Any more thoughts and ideas are welcome.

Application Specific Integrated Circuit ( ASIC )


An application-specific integrated circuit or ASIC comprises an integrated circuit (IC) with functionality customized for a particular use (equipment or project), rather than serving for general-purpose use.

For example, a chip designed solely to run a cash register is an ASIC. In contrast, a microprocessor is not application-specific, because users can adapt it to many purposes.

The initial ASICs used gate-array technology.

The British firm Ferranti produced perhaps the first gate-array, the ULA (Uncommitted Logic Array), around 1980. Customisation occurred by varying the metal interconnect mask. ULAs had complexities of up to a few thousand gates. Later versions became more generalized, with different base dies customised by both metal and polysilicon layers. Some base dies include RAM elements.

In the late 1980s, the availability of logic synthesis tools (such as Design Compiler) that could accept hardware description language descriptions using Verilog and VHDL and compile a high-level description into to an optimised gate level netlist brought "standard-cell" design into the fore-front.
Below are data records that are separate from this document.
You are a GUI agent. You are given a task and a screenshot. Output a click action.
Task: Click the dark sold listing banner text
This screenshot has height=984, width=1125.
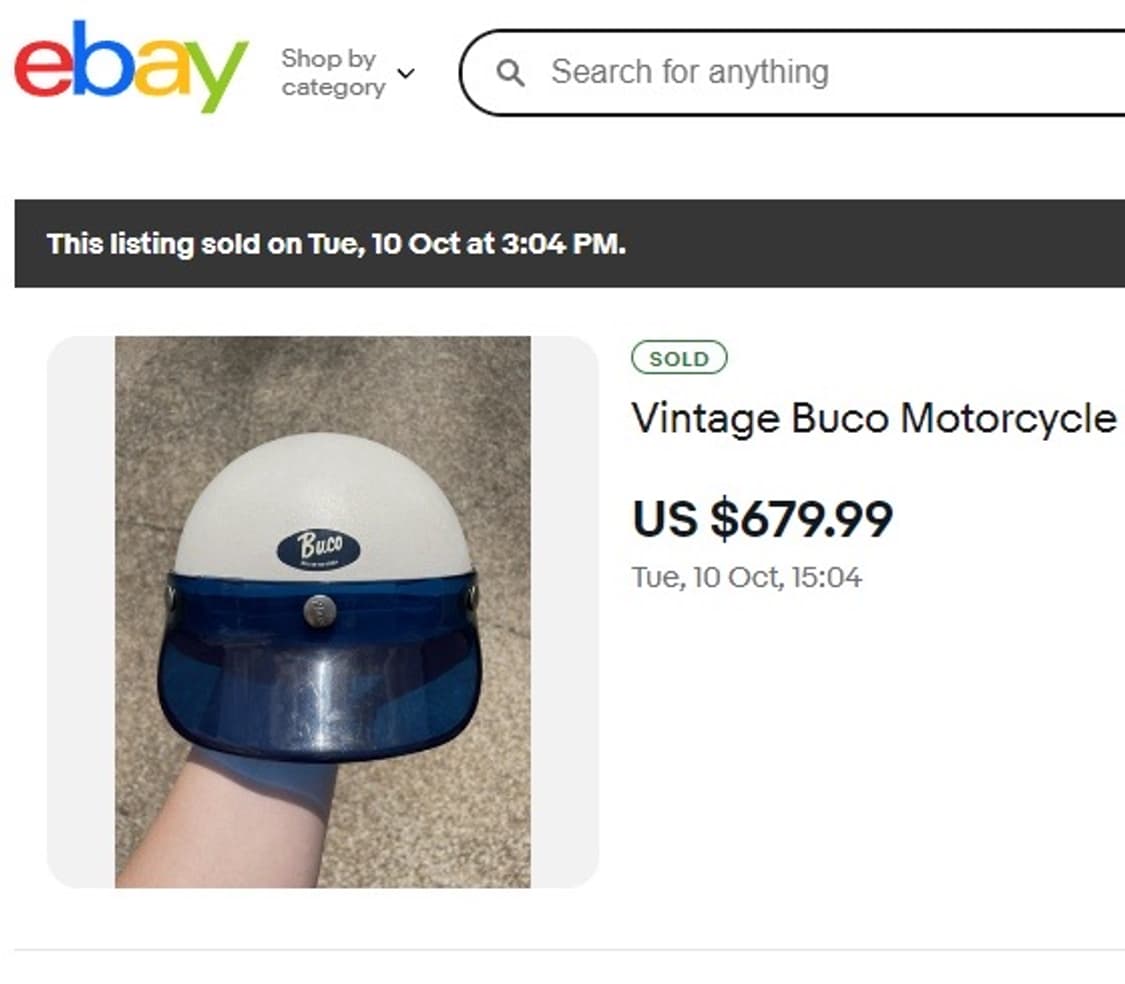pyautogui.click(x=336, y=244)
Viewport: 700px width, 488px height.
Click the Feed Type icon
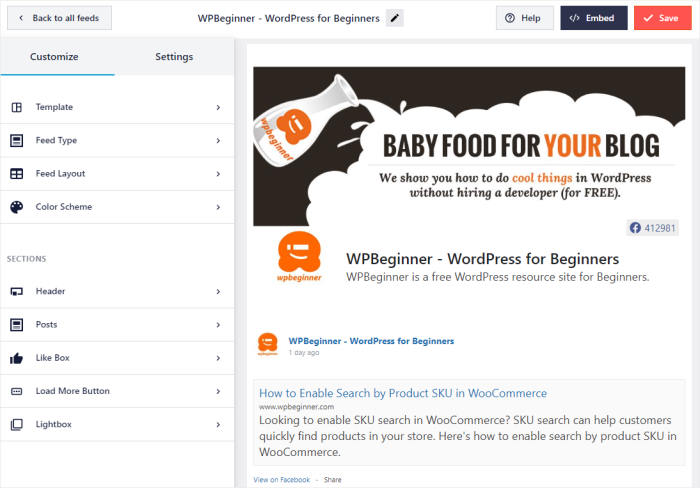(x=16, y=140)
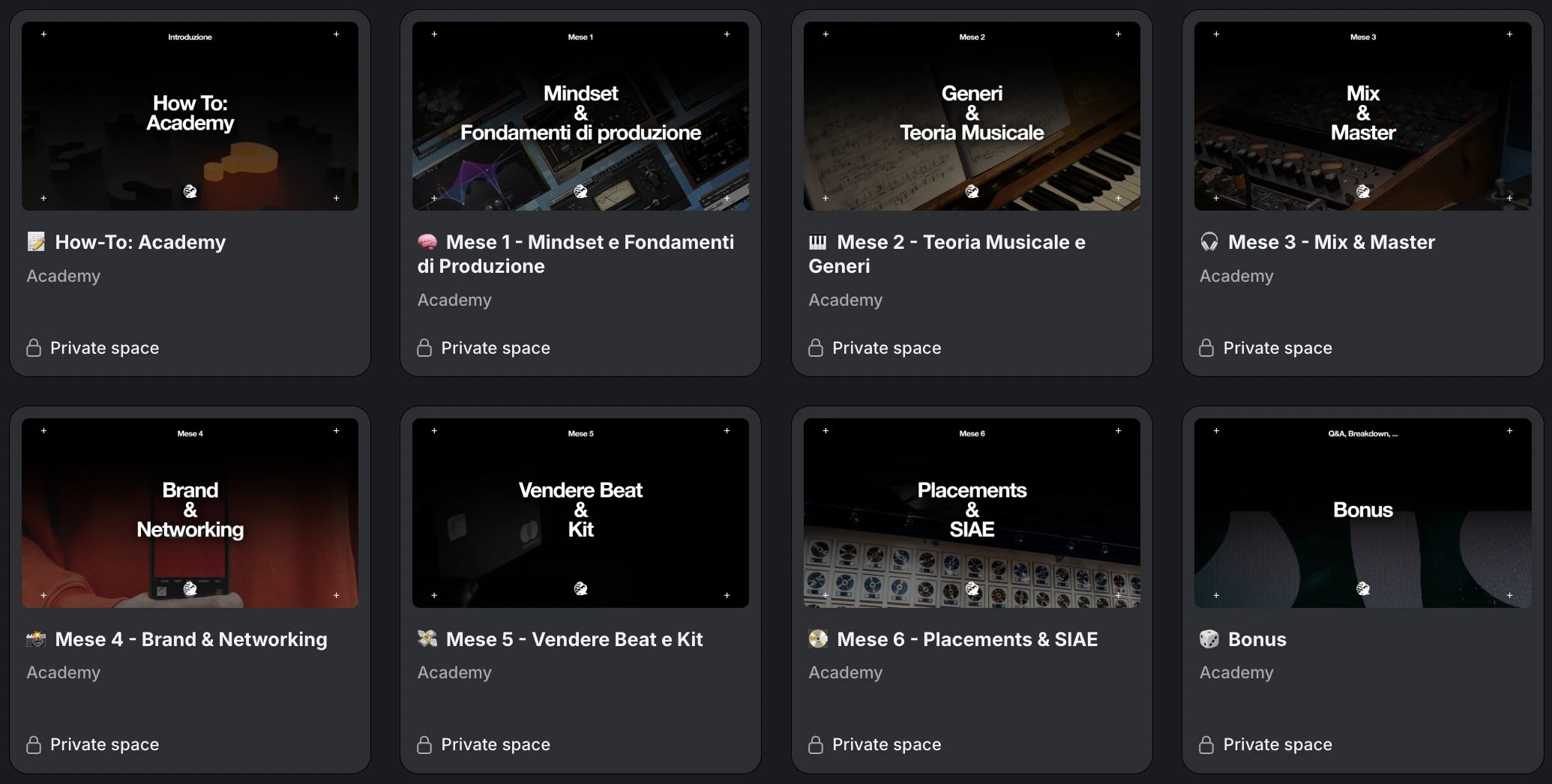This screenshot has width=1552, height=784.
Task: Click the headphones emoji beside Mese 3
Action: coord(1209,242)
A standard-cell library consists of pre-characterized collections of gates (such as 2 input nor, 2 input nand, invertors, etc.) that the silicon compiler uses to translate the original source into a gate level netlist. This netlist is fed into a place and route tool to create a physical layout. Routing applications then place the pre-characterized cells in a matrix fashion, and then route the connections through the matrix. The final output of the "place & route" process comprises a data-base representing the various layers and polygons in GDS-II format that represent the different mask-layers of the actual chip.

Finally, designers can also take the "full-custom" route in implementing an ASIC. In this case, an individual description of each transistor occurs in building the circuit. A "full-custom" implementation may function five times faster than a "standard-cell" implementation. The "standard-cell" implementation can usually be implemented quite a bit quicker and with less risk of errors, than the "full-custom" choice.
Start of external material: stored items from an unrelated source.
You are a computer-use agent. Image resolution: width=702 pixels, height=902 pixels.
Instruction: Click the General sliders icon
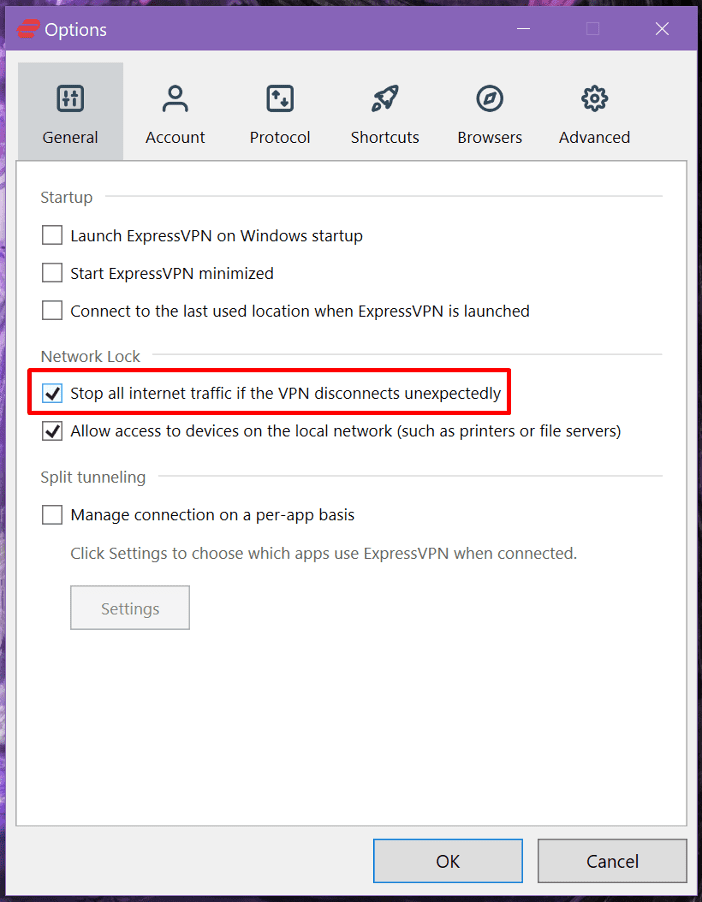coord(70,98)
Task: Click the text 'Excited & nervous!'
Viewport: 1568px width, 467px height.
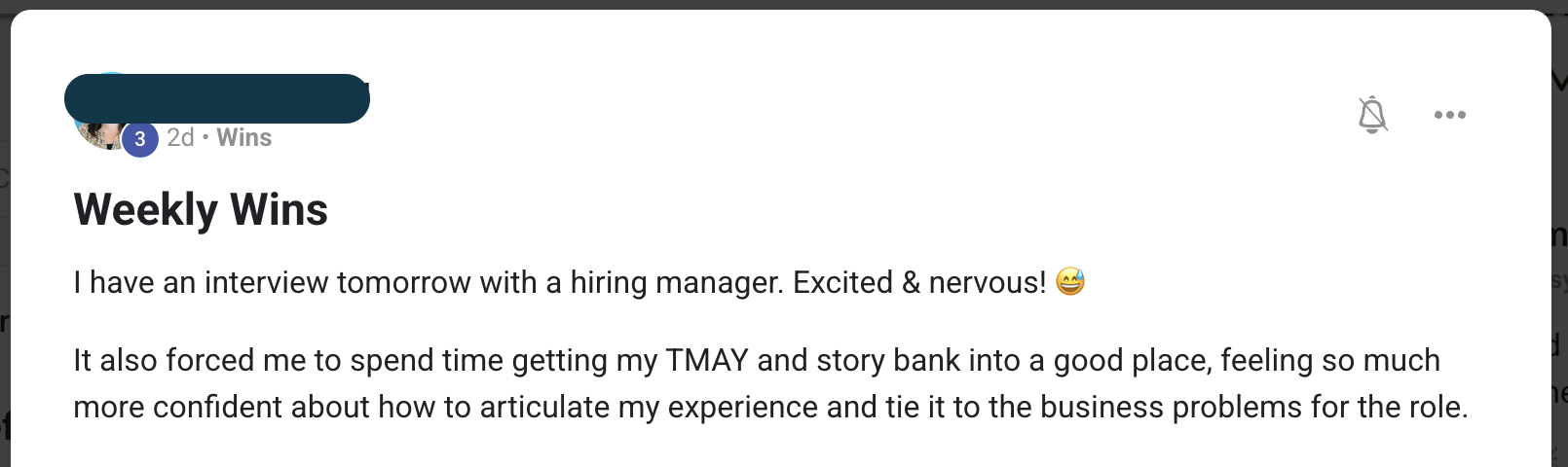Action: [x=918, y=283]
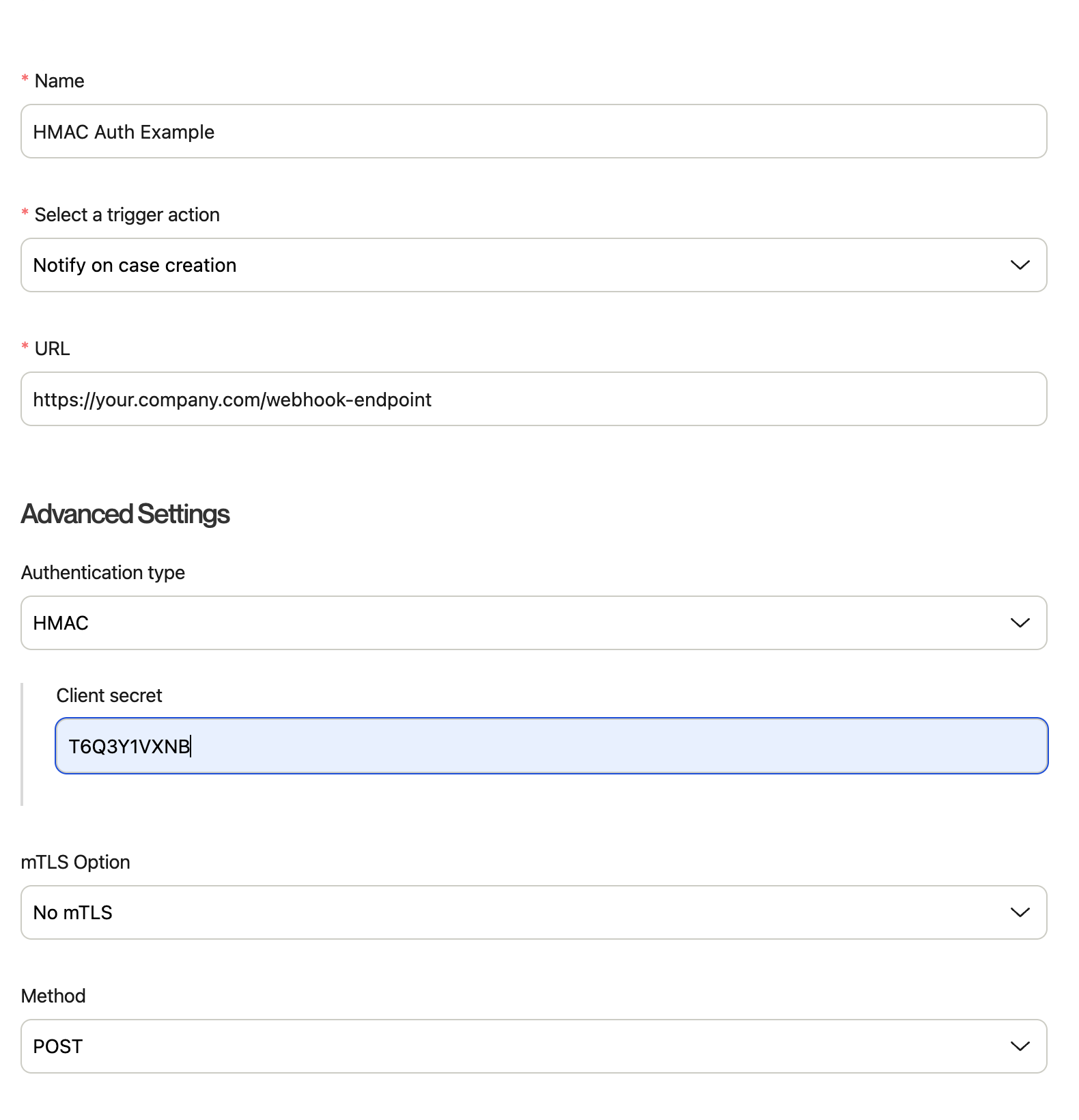Viewport: 1079px width, 1120px height.
Task: Open the 'No mTLS' option dropdown
Action: 533,912
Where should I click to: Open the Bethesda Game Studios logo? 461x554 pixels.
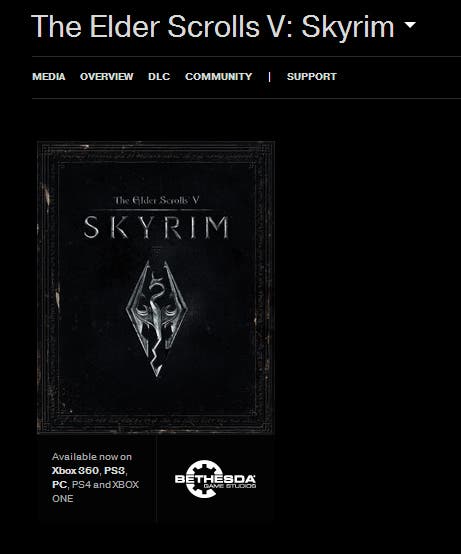pyautogui.click(x=215, y=479)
As feature sizes have shrunk and design tools improved over the years, the maximum complexity (and hence functionality) has increased from 5000 gates to 20 million or more. Modern ASICs often include 32-bit processors and other large building-blocks. Many people refer to such an ASIC as a SoC - System on a Chip.

The use of intellectual property (IP) in ASICs has become a growing trend. Many ASIC houses have had standard cell libraries for years. However IP takes the reuse of designs to a new level. Designers of most complex digital ICs now utilise computer languages that describe electronics rather than code. Many organizations now sell tested functional blocks written in these languages. For example, one can purchase CPUs, ethernet or telephone interfaces.

For smaller designs and/or lower production volumes, ASICs have started to become a less attractive solution, as field-programmable gate arrays (FPGAs) grow larger, faster and more capable. Some SoCs consist of a microprocessor, various types of memory and a large FPGA.

So having said, this blog is dedicated to Digital Electronics, VLSI, ASICs, SOCs etc.